Senators usually on opposite sides of the gun-control debate are teaming up on bipartisan legislation to improve the national background-check system by increasing how often states and federal agencies report offenses that would legally prohibit individuals from buying a firearm.
Their bill is narrow in its focus, reiterating and reinforcing the requirement that federal agencies report all infractions to the National Instant Criminal Background Check System (NICS), and creating financial incentives for states to do so as well.
The deficiencies of the NICS database have come into sharp focus since it was revealed that a 2014 domestic violence conviction should have prevented the shooter in this month’s fatal attack on a church in Sutherland Springs, Tex., from buying a firearm. But the Air Force never reported the conviction to the background-check system.
The problem isn’t confined to the military: The NICS database is missing millions of such records, according to an estimate by the National Rifle Association, citing a 2013 report from the National Consortium for Justice Information and Statistics that found “at least 25% of felony convictions . . . are not available.”
“What our bill does is it attempts to fix that both at the federal level and provide additional incentives to the local states,” Cornyn said Wednesday. “It may be as simple as just getting them to do what they’re already required to do.”
Federal agencies are required to report various felonies, indictments and other crimes — including domestic assaults — into the federal database, but Congress has no power to compel states to do the same. The Murphy-Cornyn legislation would offer direct financial incentives, as well as favorable future access to other federal assistance programs, to states that report infractions into the system.
Cornyn offered to work with Murphy on the measure last week, after Murphy complained on the Senate floor about Congress's inaction in the wake of mass shootings, stressing that lawmakers must at least be able to fix the background-check system to reflect existing law.
Murphy has been one of Congress’s most vocal advocates for expanding background checks and other gun-control measures since he joined the Senate just a few weeks after a shooter killed 26 teachers and schoolchildren at Sandy Hook Elementary School in his home state.
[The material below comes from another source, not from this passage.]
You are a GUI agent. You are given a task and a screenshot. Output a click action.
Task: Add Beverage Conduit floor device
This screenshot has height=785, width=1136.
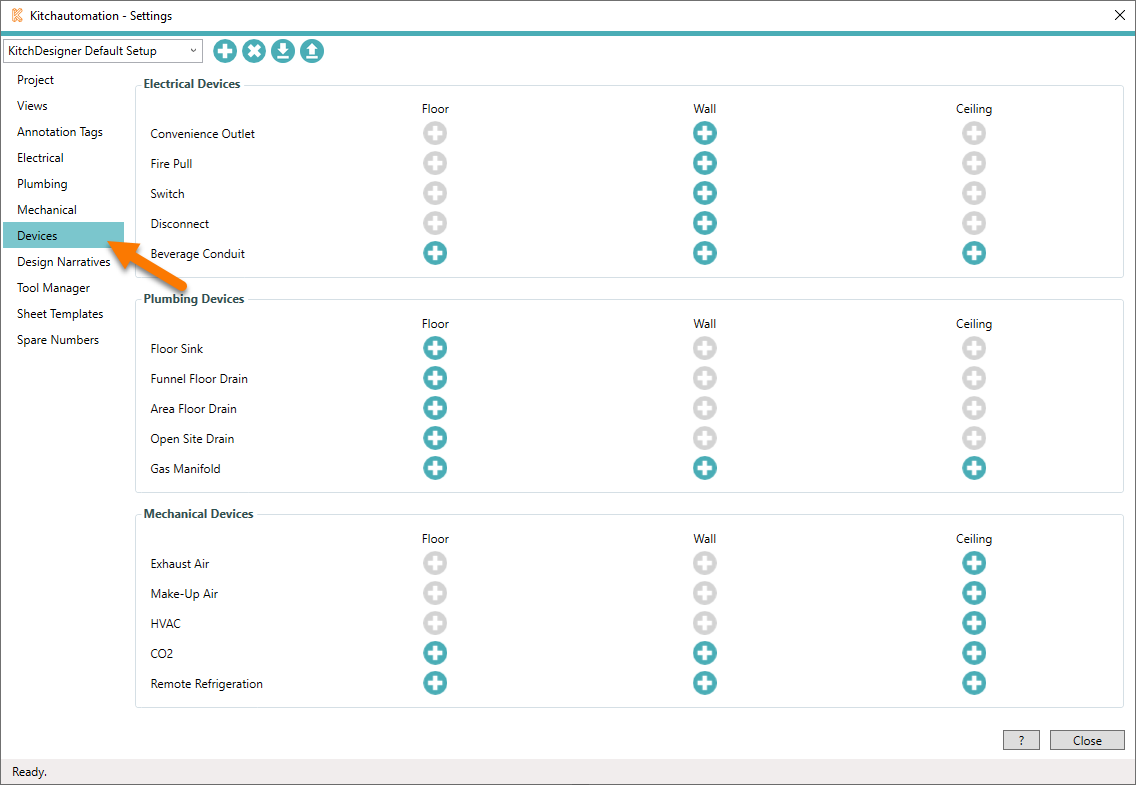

Cornyn, on the other hand, is considered a reliable ally of the NRA. Their partnership suggests a broad coalition could form around the bill.
But Congress has had difficulty joining forces around gun-control legislation, even when lawmakers in both parties believe regulation is needed. Last month, in the wake of a mass shooting that killed 58 concertgoers in Las Vegas, Republican and Democratic lawmakers called for a restriction on bump stocks — the attachment that can turn a semiautomatic weapon into a nearly automatic firearm. But the effort to consider a bill has faltered — and an opening Judiciary Committee hearing on the matter has been delayed until December.
The Senate’s appetite for addressing Cornyn, Murphy and Blumenthal’s bill may be somewhat better, as the NRA has long been clamoring for the federal government to do a better job of enforcing existing gun laws before they discuss expanding them. But the forthcoming bill’s authors do not appear to want to take any chances that their efforts run aground: Blumenthal said the senators are trying to expedite the measure to the Senate floor, instead of putting it through the Judiciary Committee.
They are not the only senators to propose gun legislation in the wake of the Sutherland Springs shooting. Sens. Jeff Flake (R-Ariz.) and Martin Heinrich (D-N.M.) responded to the event with a bill requiring the military to report domestic violence misdemeanors to the NICS database, even if they are classified under a general assault category in the military; Blumenthal said Wednesday that he is also working on a bill directing a rewrite the Uniform Code of Military Justice so that domestic violence cases are catalogued as separate from other assaults and reported to the NICS database as such.
Several senators have also called for the military to conduct a thorough review of its reporting policies. On Wednesday, Flake, Heinrich and Sen. Jeanne Shaheen (D-N.H.) also called on the Defense Department to publicize statistics about the number of unreported domestic violence cases that have gone unreported to the NICS database since 2007. To date, the military has reported only one domestic violence offense into the system.
Sean Sullivan contributed to this report.